Utility Workers May Have Found One of Rome’s First Churches
The remains of what may have been one of Rome’s earliest Christian churches were accidentally discovered along the Tiber River during construction, The Local reports. The four-room structure, which could have been built as early as the 1st century CE, was unearthed by electrical technicians who were laying cables along the Ponte Milvio.
No one is sure what to make of this “archaeological enigma shrouded in mystery,” in the words of Rome’s Archaeological Superintendency. Although there’s no definitive theory as of yet, experts have a few ideas.
The use of colorful African marble for the floors and walls has led archaeologists to believe that the building probably served a prestigious—or perhaps holy—function as the villa of a noble family or as a Christian place of worship. Its proximity to an early cemetery spawned the latter theory, since it's common for churches to have mausoleums attached to them. Several tombs were found in that cemetery, including one containing the intact skeleton of a Roman man.

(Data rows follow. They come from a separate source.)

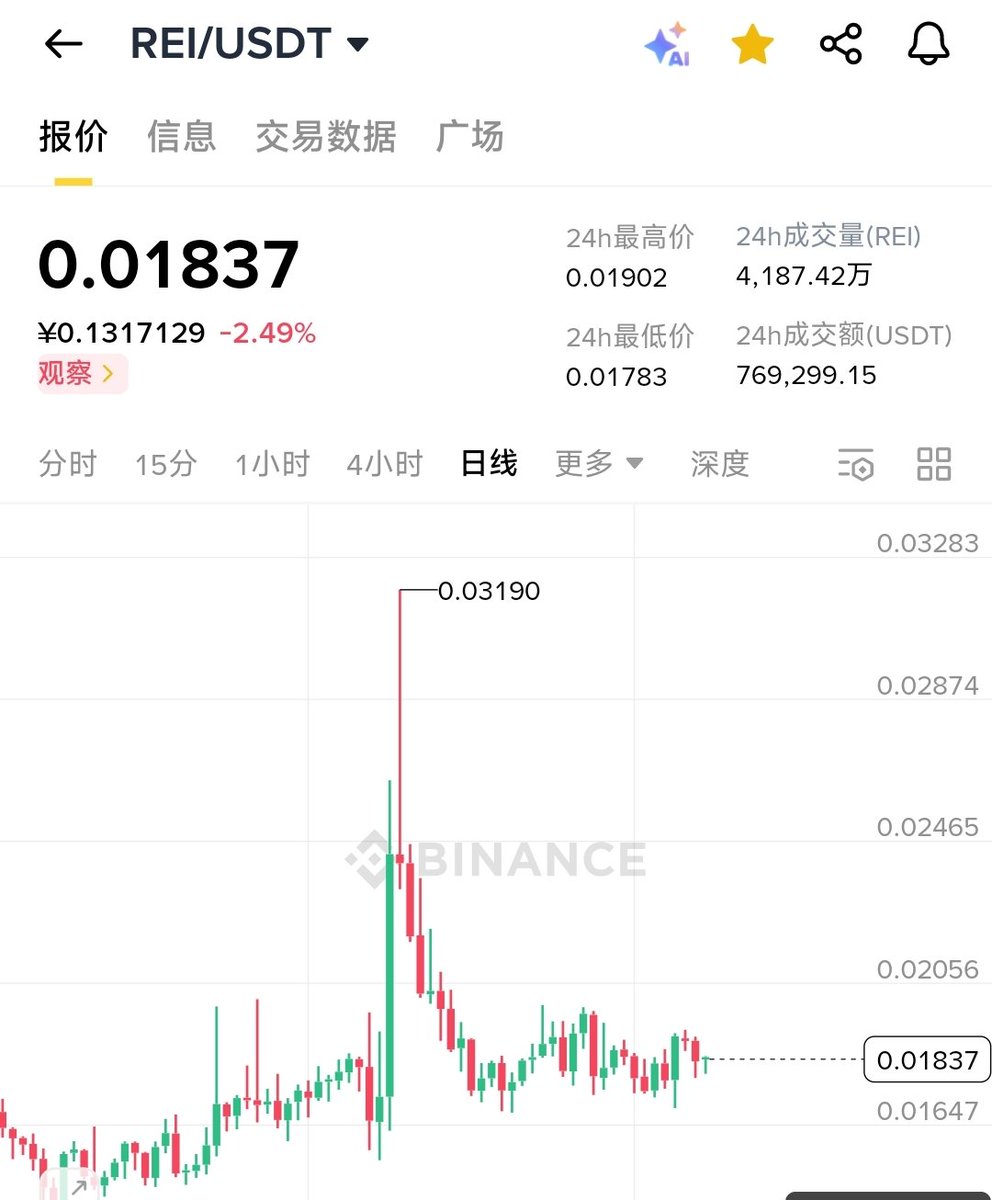992x1200 pixels.
Task: Remove REI/USDT from favorites star
Action: point(752,44)
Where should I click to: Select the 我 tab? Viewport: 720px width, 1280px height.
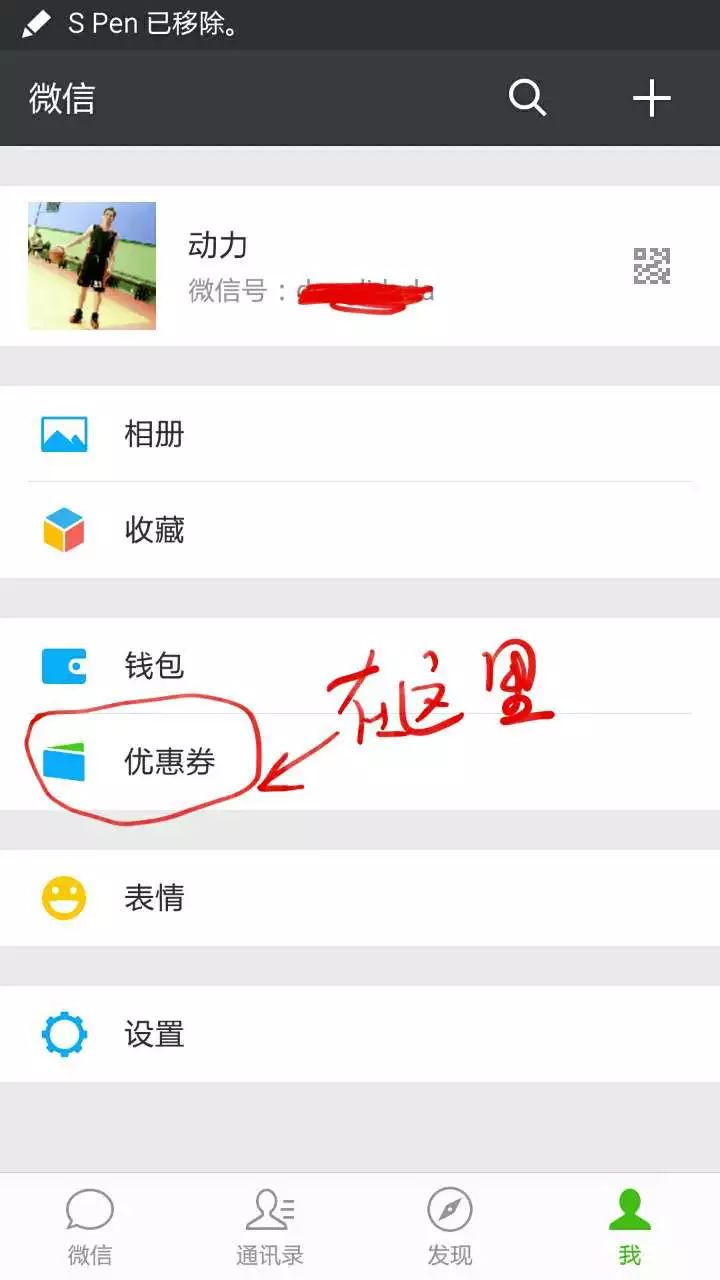pyautogui.click(x=630, y=1227)
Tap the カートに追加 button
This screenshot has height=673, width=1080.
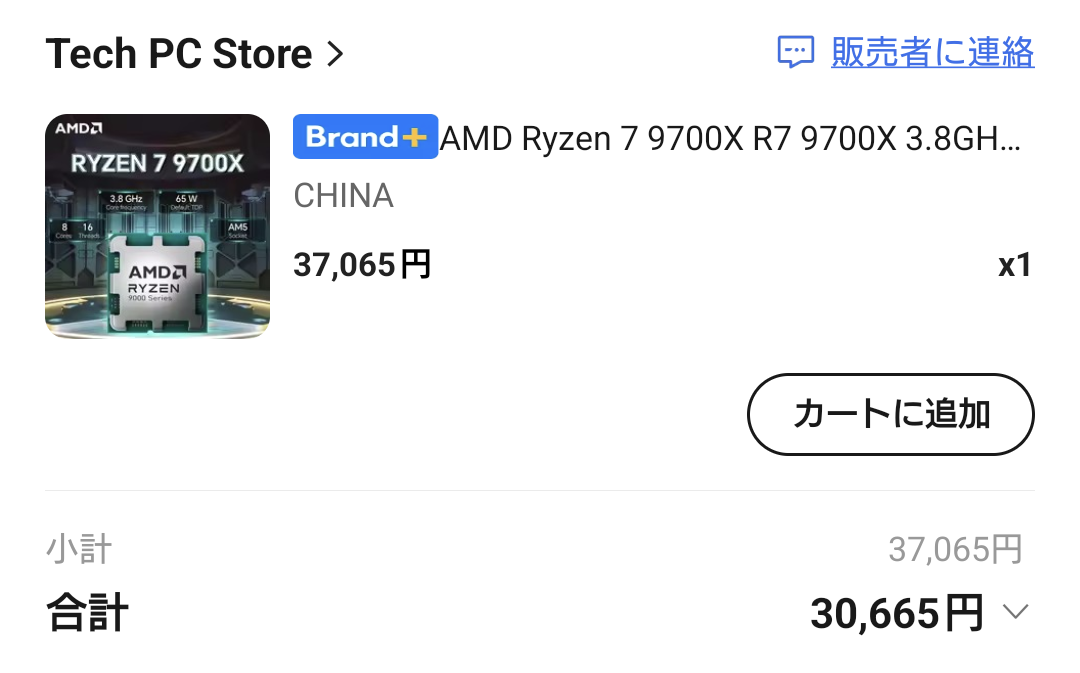(x=890, y=414)
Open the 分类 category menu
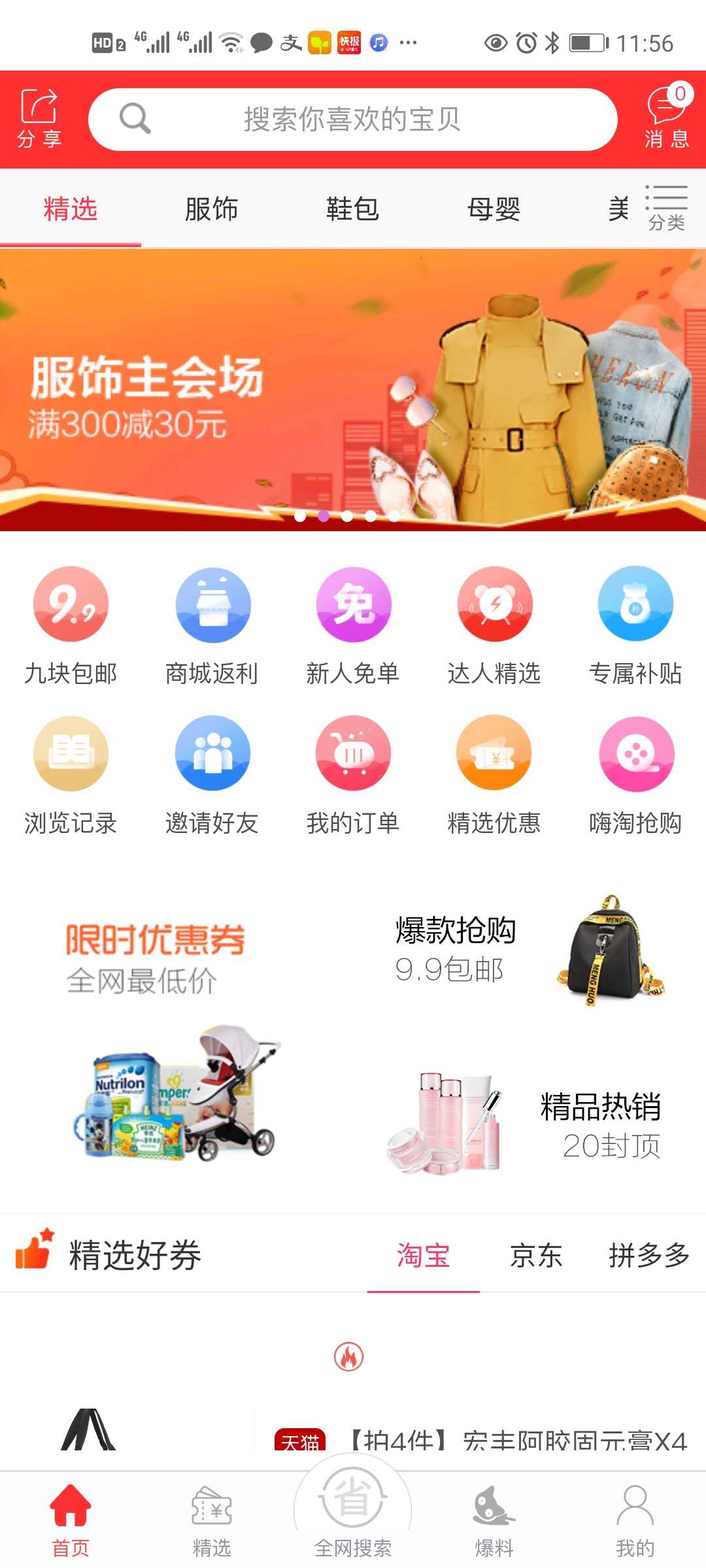 (666, 209)
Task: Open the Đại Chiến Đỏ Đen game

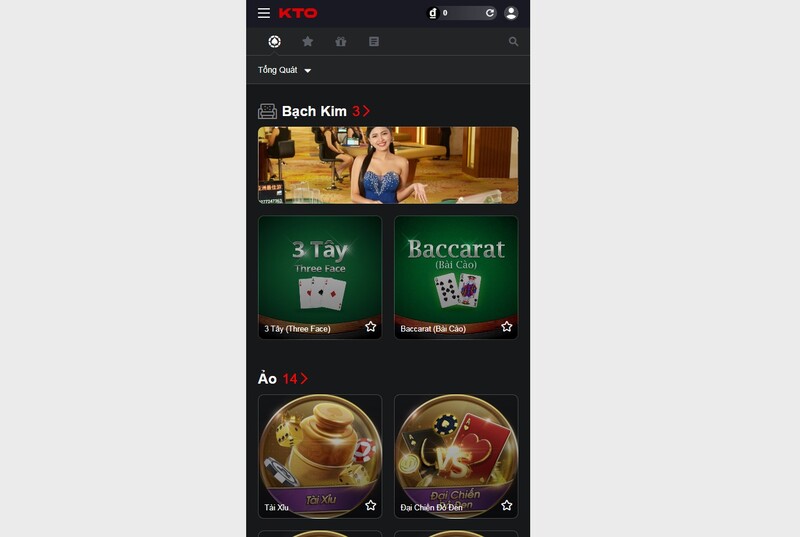Action: 456,448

The walls are made of brick, and the red, green, and beige marble had been imported from Sparta (Greece), Egypt, and present-day Tunisia, The Telegraph reports.
As The Local points out, it’s not all that unusual in Rome for archaeological discoveries to be made by unsuspecting people going about their day. Rome’s oldest aqueduct was found by Metro workers, and an ancient bath house and tombs were found during construction on a new church.